The world observes us, believers, to see what our attitude is to the common home and to human rights; it also asks us to collaborate among ourselves and with men and women of good will who do not profess any religion, so that we may give effective responses to the many scourges in our world, such as war, hunger, the poverty that afflicts millions of people, the environmental crisis, violence, corruption and moral degeneration, the crisis of the family and of the economy and, above all, the lack of hope.
The intention of the Document is to adopt: the culture of dialogue as a way; common collaboration as conduct; mutual knowledge as a method and criterion. From now on it can be affirmed that religions are not a closed system that cannot be changed, but with their own identity. And this is the key: identity cannot be negotiated, because if you negotiate identity there is no dialogue, there is submission. With their own identity, they are in motion.

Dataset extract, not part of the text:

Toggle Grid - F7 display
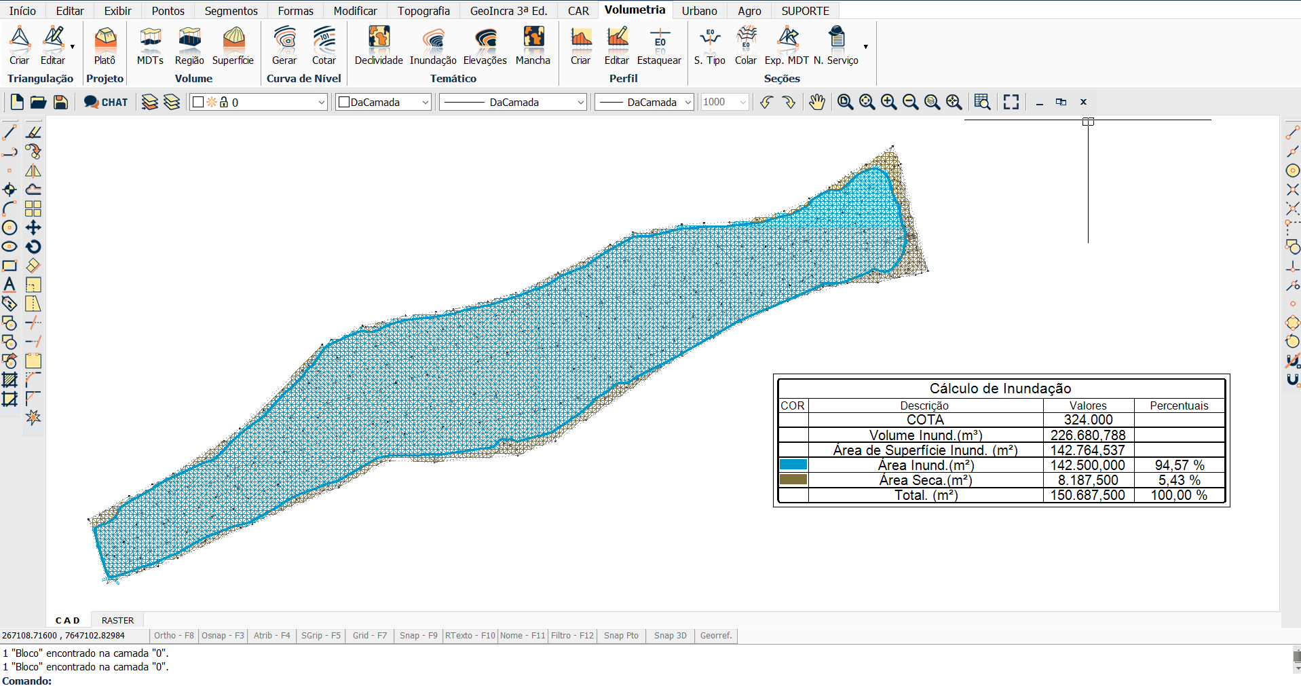Viewport: 1301px width, 686px height. point(369,636)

Fraternity is a complex human reality, to which one must pay attention and treat with delicacy. When God asks us: “Where is your brother?”, the first question on fraternity that is in the Bible, “Where is your brother?” no one may answer: “I do not know” (cf. Gen 4: 9). Then different questions arise: How can we take care of each other in the one human family in which we are all brothers? How can we nurture a fraternity so that it is not theoretical and so that it translates into fraternity? How can we make the inclusion of the other prevail over exclusion in the name of belonging? What can we do so that religions are channels of fraternity instead of barriers of division? A little history should alarm us: religious wars, Christians, let us think of the last thirty years, even if we just think of Saint Bartholomew’s Eve. If one does not feel a little alarmed inside, one should wonder why.

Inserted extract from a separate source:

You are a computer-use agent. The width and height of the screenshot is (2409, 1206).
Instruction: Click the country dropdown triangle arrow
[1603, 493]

It is important to demonstrate that we believers are a factor of peace for human societies, and that we will thus respond to those who unjustly accuse religions of fomenting hatred and being the cause of violence. In today’s precarious world, dialogue among religions is not a sign of weakness. It finds its own raison d'être in God’s dialogue with humanity. It is about changing historical attitudes. A scene from The Song of Roland comes to me as a symbol, when the Christians defeat the Muslims and put them all in line in front of the baptismal font, and one with a sword. And Muslims had to choose between baptism or the sword. That is what we Christians did. It was a mentality that today we cannot accept, nor understand, nor can it work anymore. Beware of the fundamentalist groups: everyone has his own. In Argentina too there is a little fundamentalist corner. And let us try, with fraternity, to go forward. Fundamentalism is a scourge and all religions have some kind of fundamentalist first cousin there, which forms a group.
I hope that this Message of Fraternity will be received by the international community, for the good of the whole human family, which must move from simple tolerance to true coexistence and peaceful coexistence. Keep up the good work.
And please do not forget to pray for me, as I need it. Thank you.